◆ **Data for this exercise**:
------------------------------------

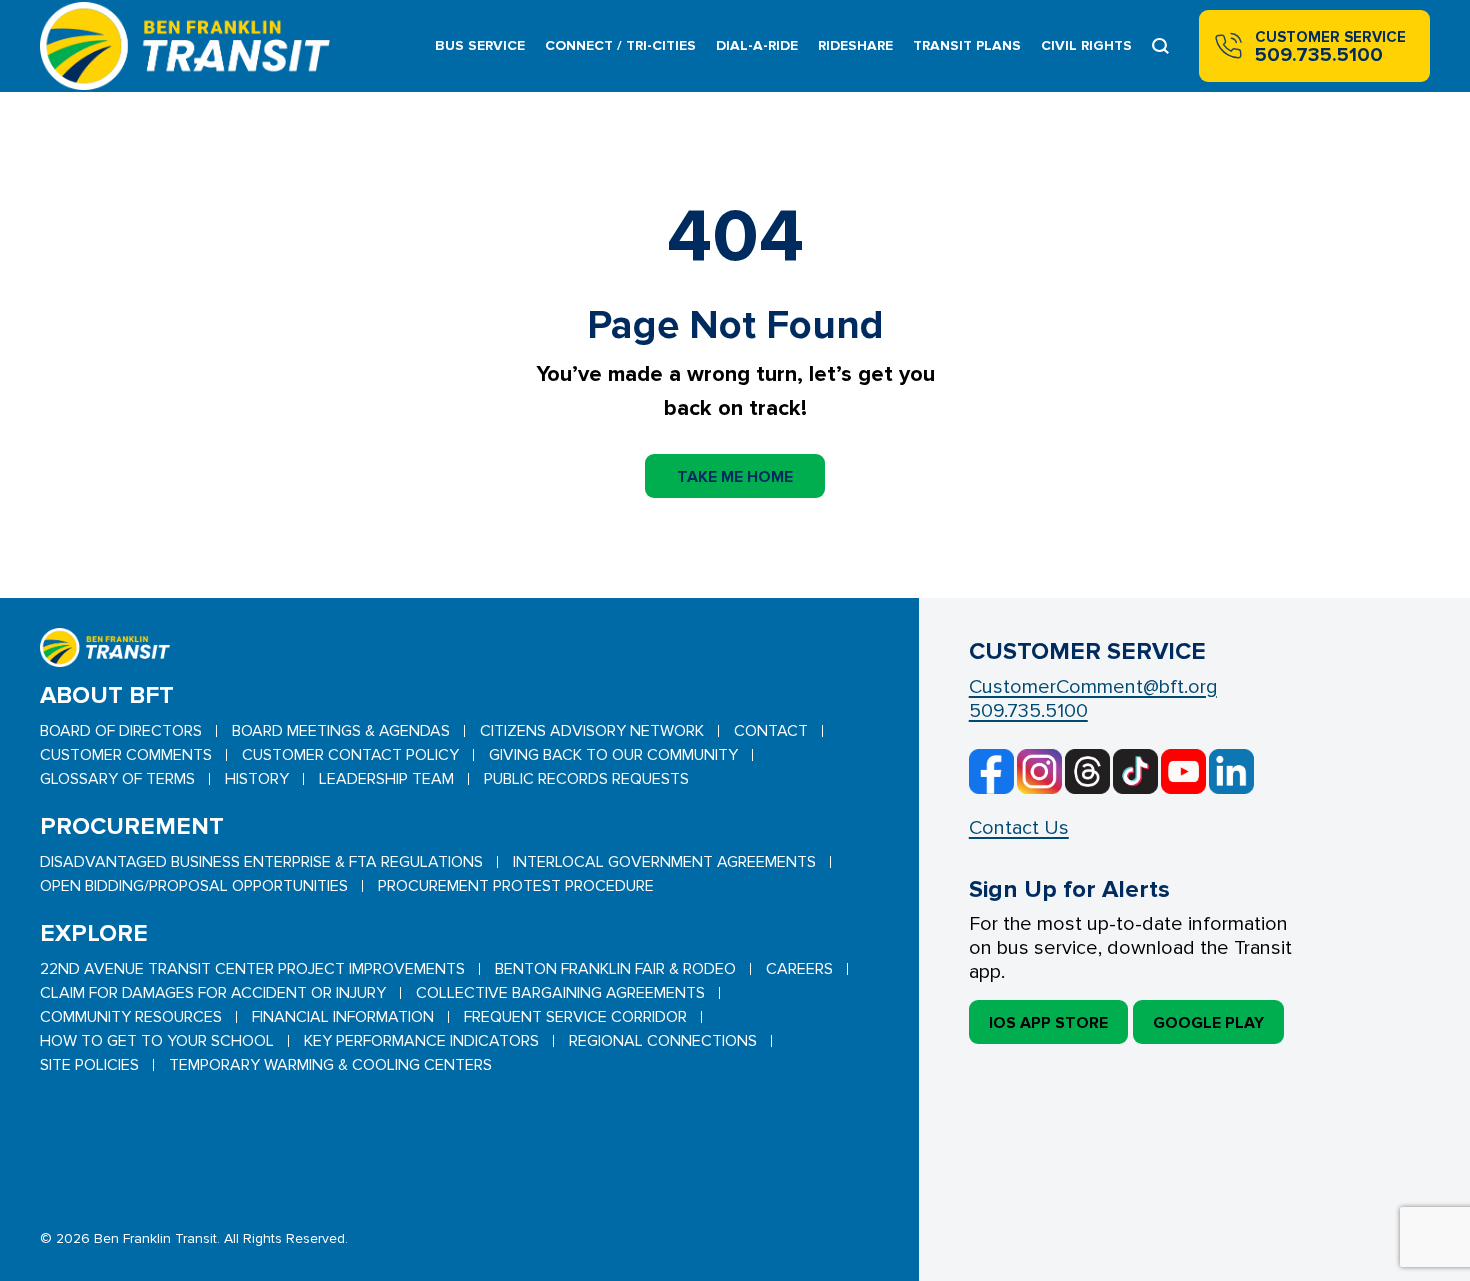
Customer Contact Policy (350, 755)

------------------------------------

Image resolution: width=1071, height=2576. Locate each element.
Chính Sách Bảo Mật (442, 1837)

------------------------------------

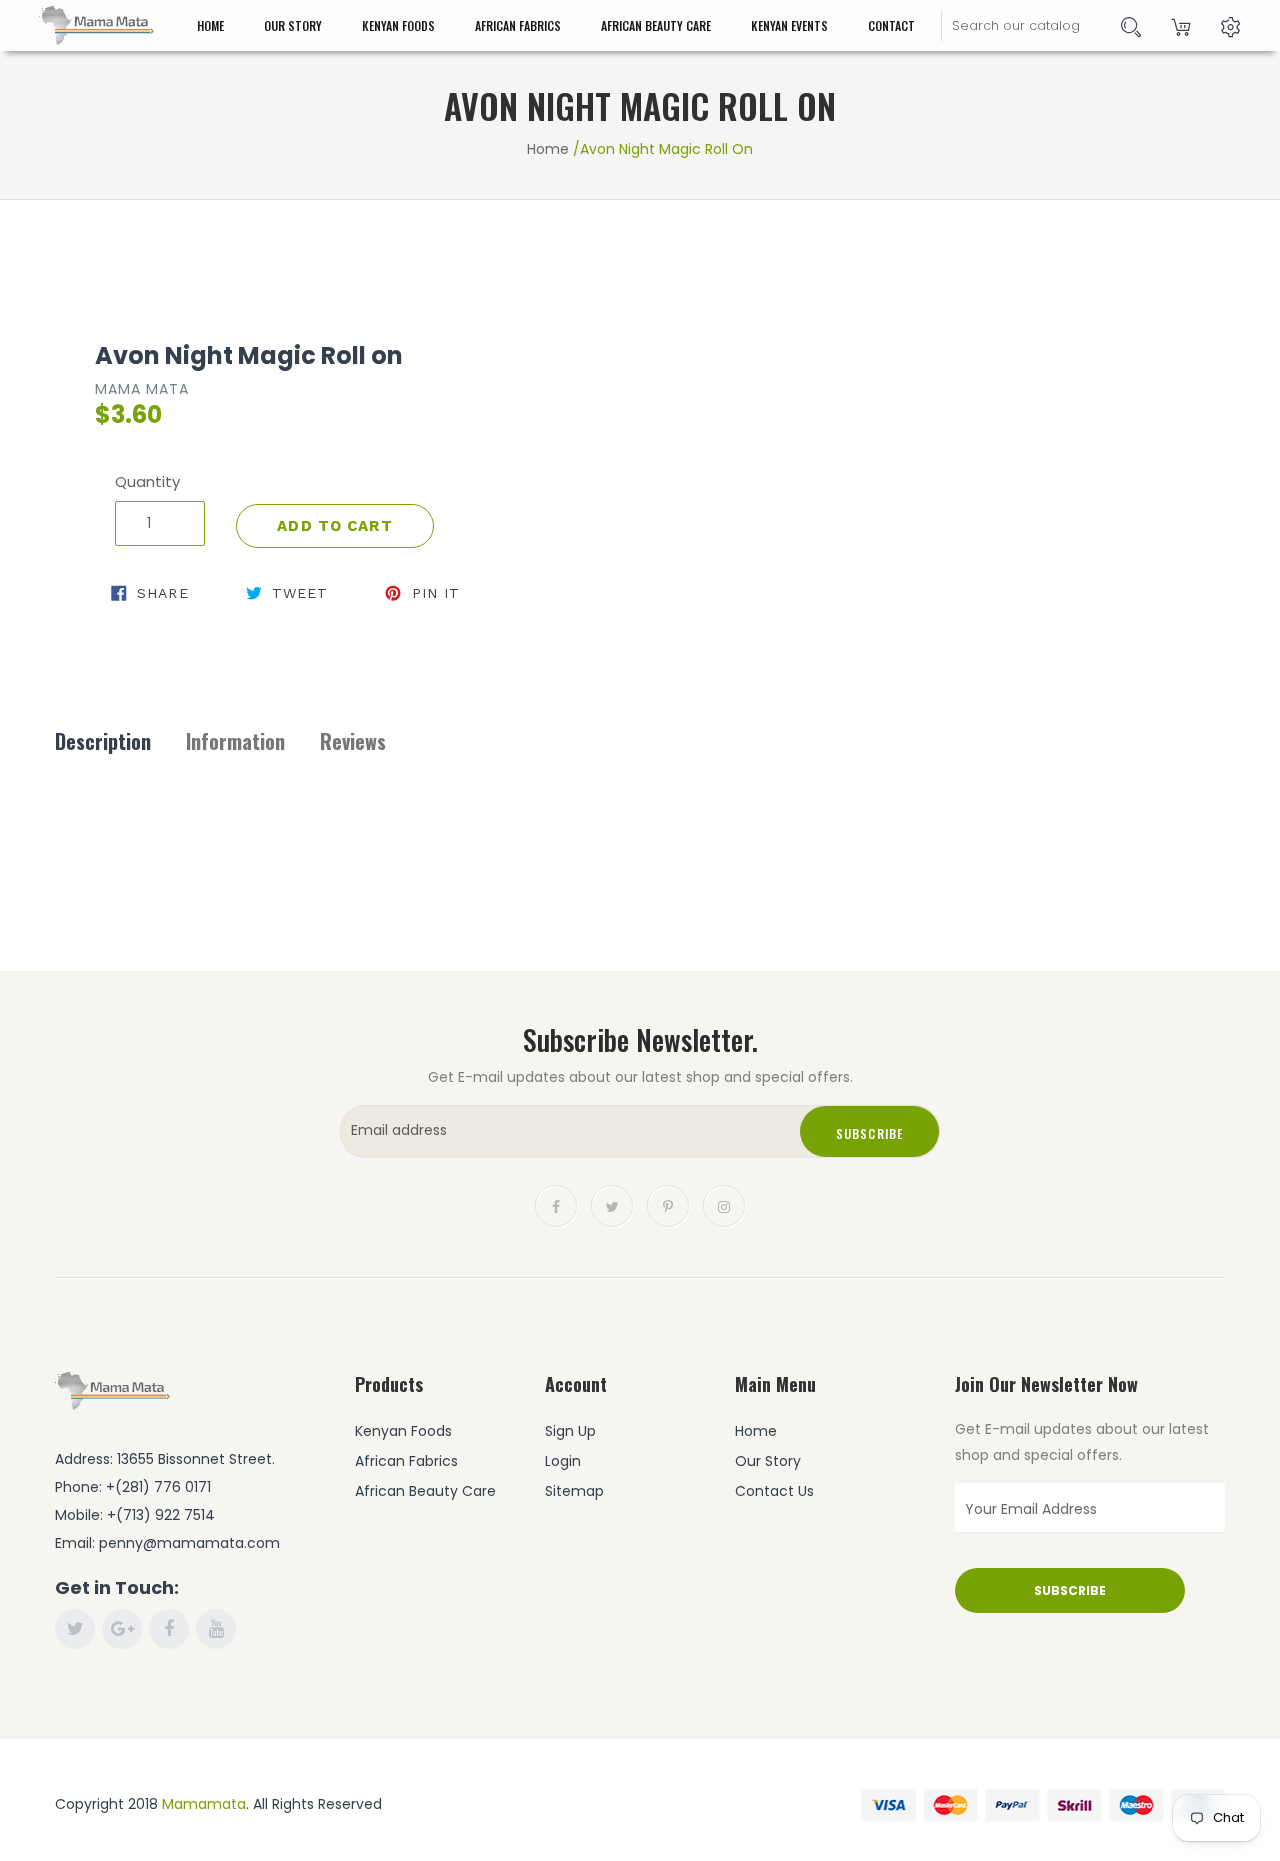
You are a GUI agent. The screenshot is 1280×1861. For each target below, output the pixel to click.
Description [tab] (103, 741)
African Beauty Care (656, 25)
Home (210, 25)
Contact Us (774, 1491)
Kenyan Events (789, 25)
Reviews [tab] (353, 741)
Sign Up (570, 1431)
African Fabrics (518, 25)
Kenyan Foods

------------------------------------

◆ **Your objective**: Where in the records does the string "African" appear? Copy every line that has it.

◆ **Answer below**:
African Beauty Care (656, 25)
African Fabrics (518, 25)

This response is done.